Ahmed Aliyu also suspended newly appointed district heads recommended by the Sultanate Council and endorsed by the previous State Government and appointed a committee to decide their fate. He also set up a committee to probe and forcefully confiscate official vehicles that were monetized by the previous government for members of the State Executive Council and some outgoing senior appointees.
The committee on vehicles monetization was the most notorious of the several bodies set up by the new Sokoto helmsman to probe his predecessor. With the support of self enlisted security agents serving as members, they sprang into action, carrying out the task with extreme force. They waylaid affected individuals on the streets or invaded their residences in attempts to effect seizures, until their activities climaxed with the Sallah Day abduction of two former members of Tambuwal’s exco and his Chief of Staff.
Probably caving in to public outcry or forced by the threat of litigation, Ahmed Aliyu set up a Judicial Commission of Inquiry to investigate Tambuwal’s monetization policy. The body, which has a former Chief Judge of Gombe State, Ibrahim Pindiga, is also tasked to probe other actions of the immediate-past government such as land allocations, sale of government houses and auction of government property.
There are however, a number of issues facing the Commission, one of which borders on its Chairman’s moral credibility to head such a body in Sokoto State. Between 2007 and 2008, Senator Wamakko, then the Governor of Sokoto State, awarded a contract for the rural electrification of Illela town and other communities in the state to Justice Pindiga. At the time, Wamakko was facing election cases in the tribunal and courts and it was believed that Pindiga was involved in the effort to scurry favors for him in the judiciary. That antecedent has created suspicions that the former Gombe CJ is even now, engaged in similar efforts for Wamakko, as his party and protégé, Ahmed Aliyu is embroiled in election litigations after being declared winner of the Sokoto State 2023 governorship poll.

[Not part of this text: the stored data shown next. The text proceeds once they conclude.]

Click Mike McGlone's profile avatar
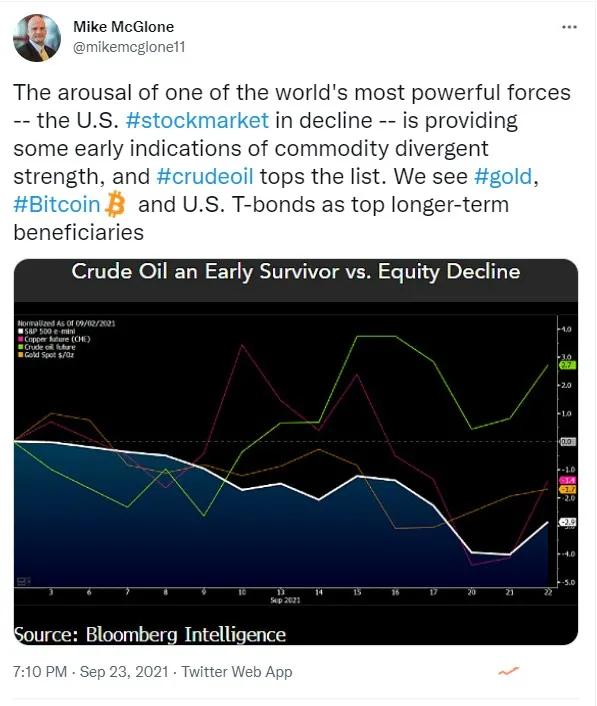Image resolution: width=597 pixels, height=706 pixels. [x=36, y=38]
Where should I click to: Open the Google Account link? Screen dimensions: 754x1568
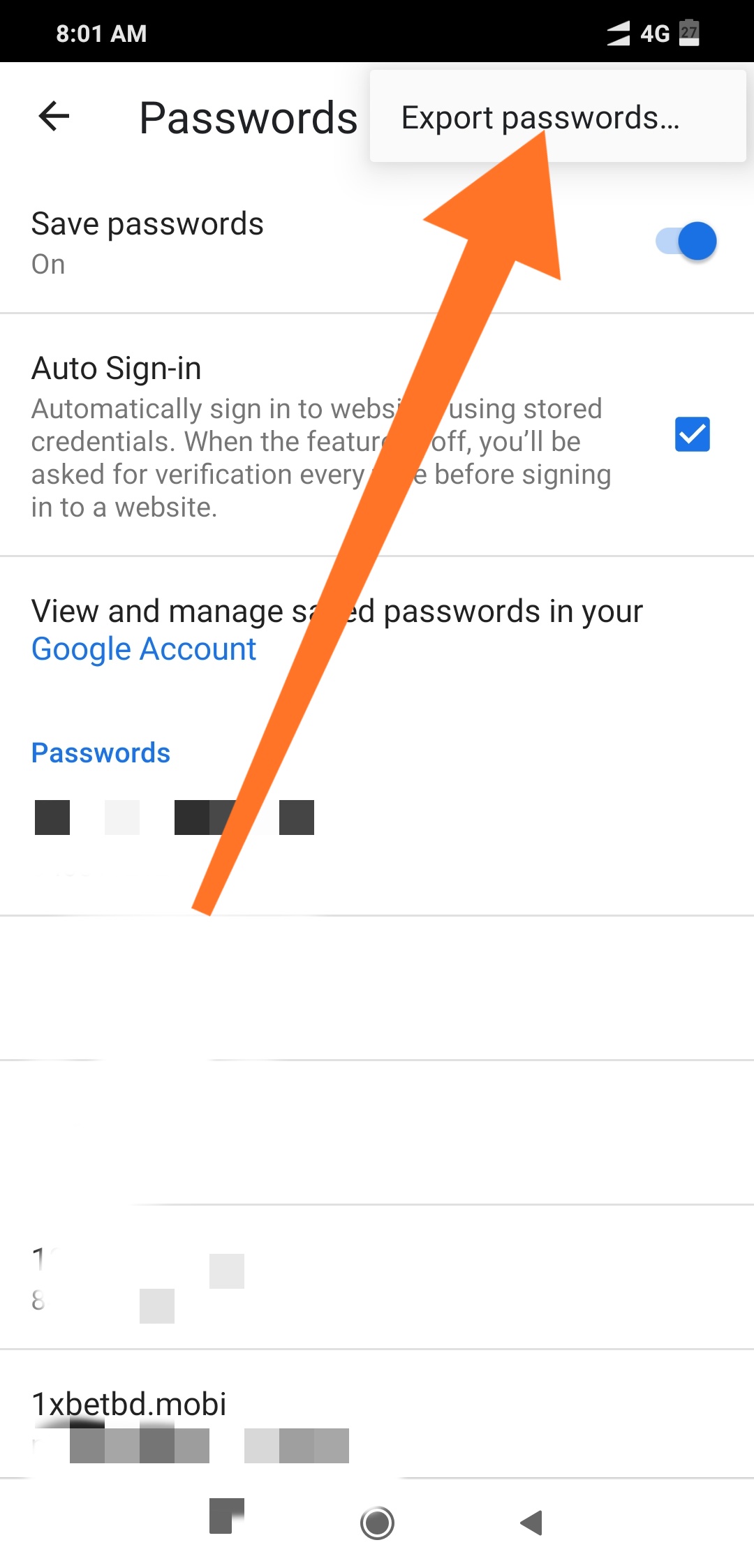[x=144, y=649]
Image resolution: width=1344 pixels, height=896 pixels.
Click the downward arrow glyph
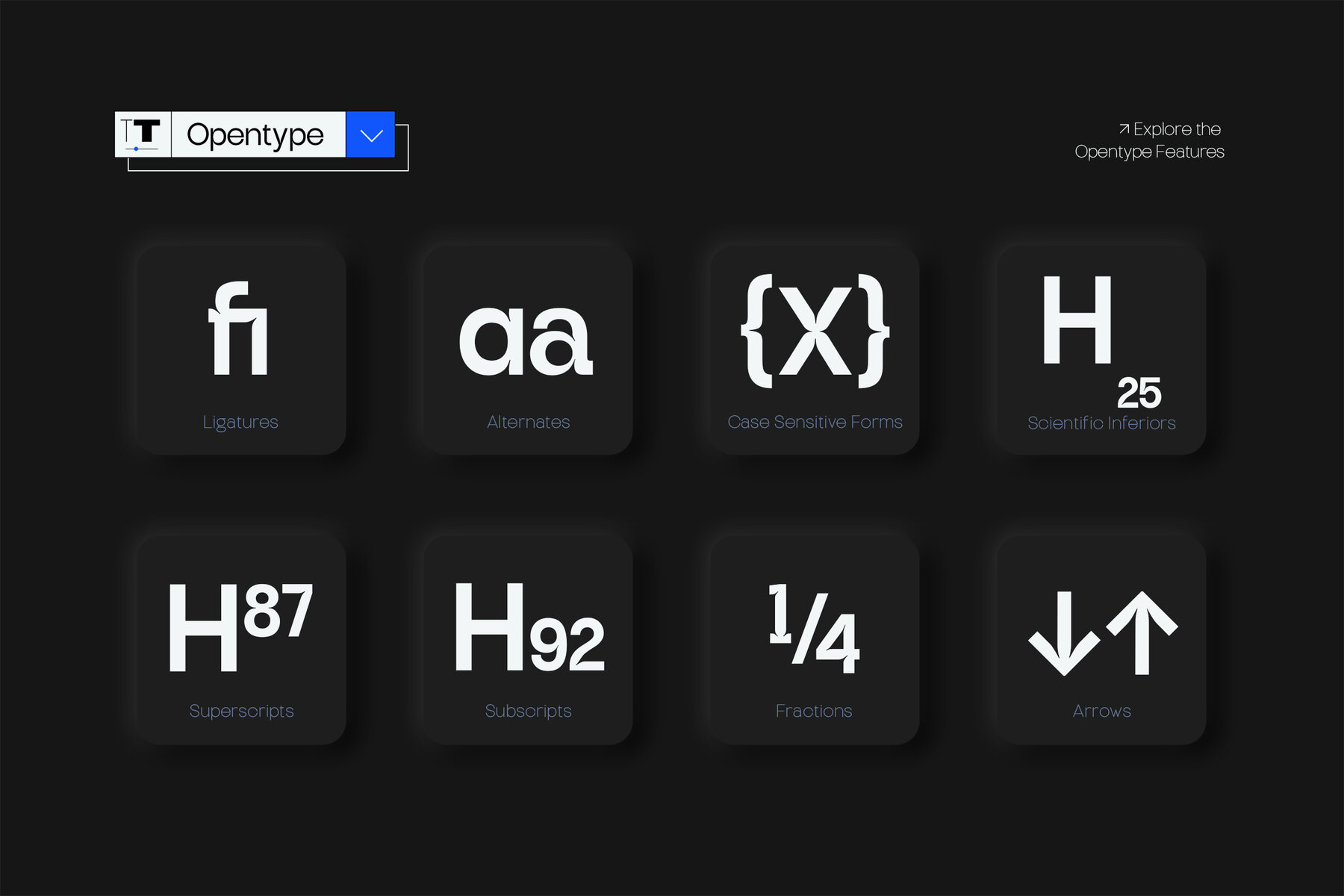(x=1063, y=633)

No sooner was Pindiga named as the head of the body than reports surfaced in the media, detailing a previous petition against him to the NJC alleging that he altered his date of birth when he was due for retirement as Acting CJ of Gombe State. But he is no stranger to being dragged to the Council.

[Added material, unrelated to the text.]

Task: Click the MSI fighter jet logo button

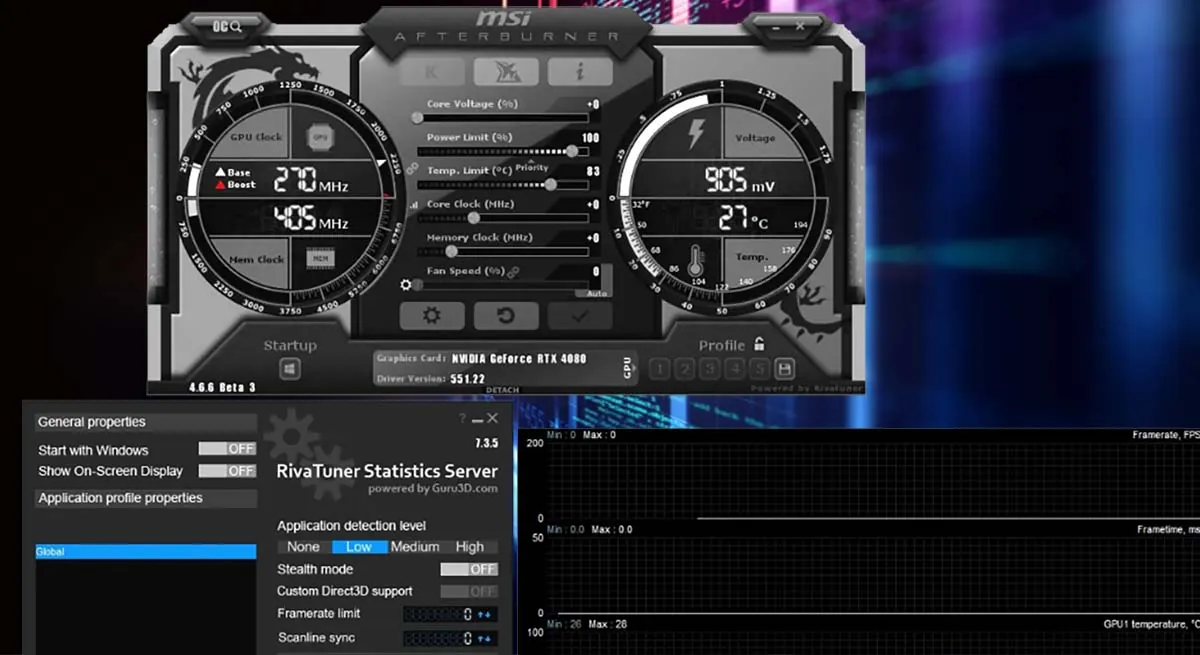Action: tap(505, 72)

The former Gombe CJ was at one time in 2016 mixed up in an election tribunal scandal bordering on bribery, when he was a member of an election tribunal in Rivers State and was one of the judges, whose homes the DSS stormed and were arrested in a nationwide clampdown on October 7 and 8, 2016.
The DSS then petitioned the Hon. Chief Justice of Nigeria and Chairman of the National Judicial Council alleging corrupt practices against Justice Pindiga, claiming that he, “in a bid to illegally enrich himself, perfected plans through third party proxies/conduits, with a view to influencing the outcome of the Election Tribunal in the governorship polls in favour of the incumbent Governor Nyesom Wike.” The DSS petition alleged that the illegitimate proceeds to have accrued to Pindiga included houses in his home state of Gombe and automobiles.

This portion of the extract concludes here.